Before I was 18 (when I went to Bavaria and Austria for a week upon graduating from high school), I had spent all but a few hours of my life in the United States (those few hours were in August 1998 in Victoria, Canada, on a ferry day trip from Washington state's San Juan Islands, no passport necessary, the world had just learned the name of Osama bin Laden several days earlier after the embassy bombings in Africa and the US border control and customs officials were worried about two things - Cuban cigars and counterfeit Beanie Babies). I was no travel addict or international politics buff, and certainly was not obsessed with Europe yet. The countries I most wished to visit were probably Australia and New Zealand and Ecuador (Galapagos Islands) because of their cool animals and geology, but running closely behind them and in my mind perhaps the leading candidate for my next jaunt abroad was Iceland. WHFS 99.1 FM, my favorite radio station, was constantly playing ads for weekend getaways with an Icelandic airline which flew out of Dulles or BWI. This was the land of Vikings, hot springs, and a really cool music scene, home of alternative music's queen of strangeness, Björk. Reykjavík is fun to say.

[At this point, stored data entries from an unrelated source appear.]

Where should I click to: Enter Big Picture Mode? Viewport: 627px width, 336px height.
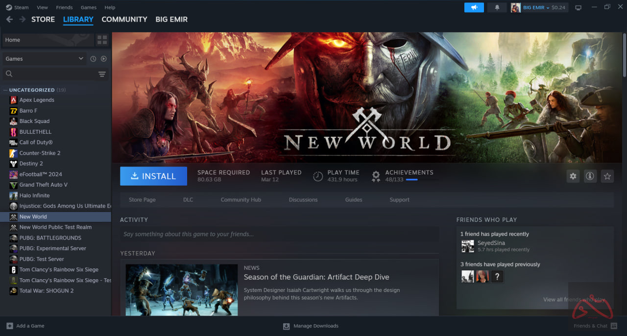(578, 7)
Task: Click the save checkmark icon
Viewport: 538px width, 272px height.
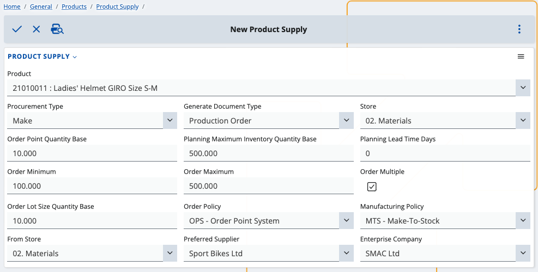Action: 17,29
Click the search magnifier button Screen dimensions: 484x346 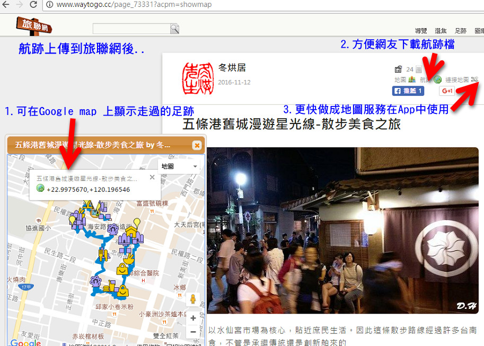pos(174,29)
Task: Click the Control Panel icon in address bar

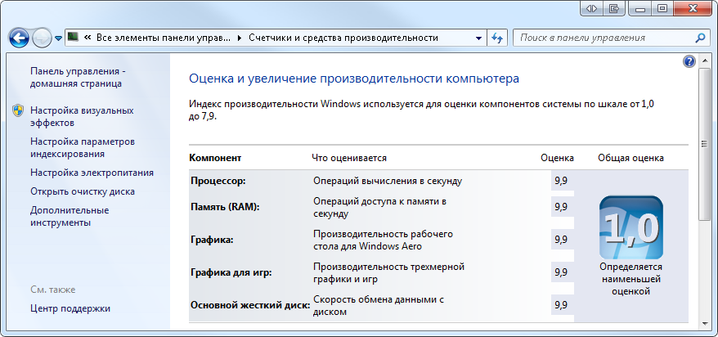Action: [73, 37]

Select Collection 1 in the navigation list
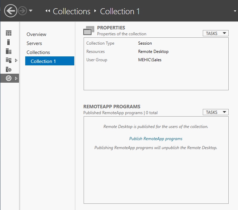click(x=43, y=61)
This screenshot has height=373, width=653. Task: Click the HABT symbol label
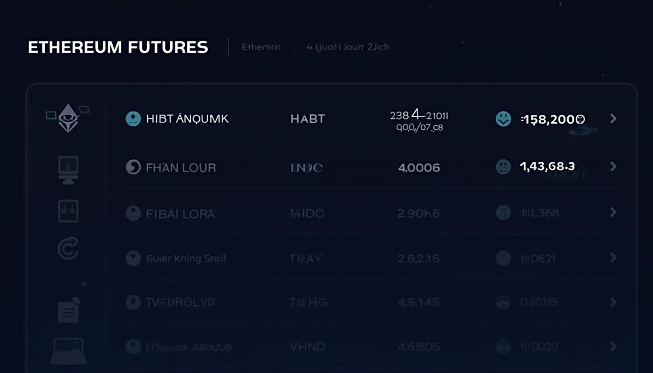tap(308, 119)
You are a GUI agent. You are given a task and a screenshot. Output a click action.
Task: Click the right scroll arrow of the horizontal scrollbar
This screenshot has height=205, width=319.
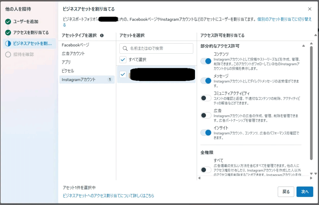pos(311,178)
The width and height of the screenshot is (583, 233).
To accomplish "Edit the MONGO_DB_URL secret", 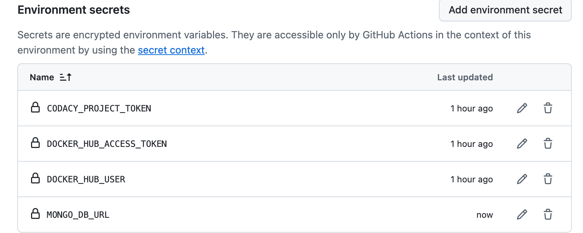I will coord(522,215).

A year after that first excursion into Europe, I spent the summer in Alaska, where I learned another Icelandic word: Jökulhlaup. This was the standard term for an ice-dam lake, a unique phenomenon whereby a stream runs into a glacier, can't move and so starts a lake at the side of the glacier, which every now and then had enough water to actually float the glacier an inch or two. This happens annually in McCarthy, Alaska. When it does, the dangerous, cold, fast river at the end of the glacier gets faster and more dangerous. Back when McCarthy and Kennecott were at the center of the world copper mining industry, they would have to rebuild the rail bridge annually because the jökulhlaup would take it out. For decades they just had a zipline over the river, five years before I went they installed a bicycle bridge with good concrete pillars, but you can still only drive to McCarthy in the winter when everything is frozen.
But I digress. Iceland has always seemed a cool, unique place to me, and I assume to many others. But to many Europeans since 2008, it has been a cursed source of evil. British and Dutch citizens and communities lost their savings when Iceland's ambitious banks, whose assets ultimately amounted to more than 10 times the island's GDP, went bust in the crisis. The national governments protected their citizens, but then expected Iceland to pay them back. The Icelandic people objected to this. The government of Geir Haarde (a SAIS alum) fell, a left-wing coalition emerged led by the world's first openly gay head of government, the very cool Jóhanna Sigurðardóttir, Iceland applied for European Union membership, then the basically ceremonial president jeopardized that possibility by exercising a veto for I think the second time in Icelandic history and putting the government's debt-repayment deal with the Brits and Dutch to referendum. It lost.
Now comes the volcano, the eruption of Eyjafjallajökull which grounded Europe by darkening the skies with ash, keeping thousands of travelers from their homes (I enjoyed Gideon Rachmann's piece about this), preventing Barack Obama, Angela Merkel, Nicolos Sarkozy and others from going to Lech Kaczynski's funeral, hurting the airlines, and frightening the ponies and puffins of southeastern Iceland. You've read about it since I'm a little late getting to writing this, so just enjoy these pictures from Foreign Policy and The Boston Globe. They're awesome!
I wonder if Thor is angry about the Brits using anti-terror legislation to freeze Icelandic accounts, or about the worldwide weak banking regulations which got us all into this disaster, which caused his people to suffer especially (although not as much as Latvians and some others). I'm hoping Björk does a concept album about it all. I've designed the cover for her already.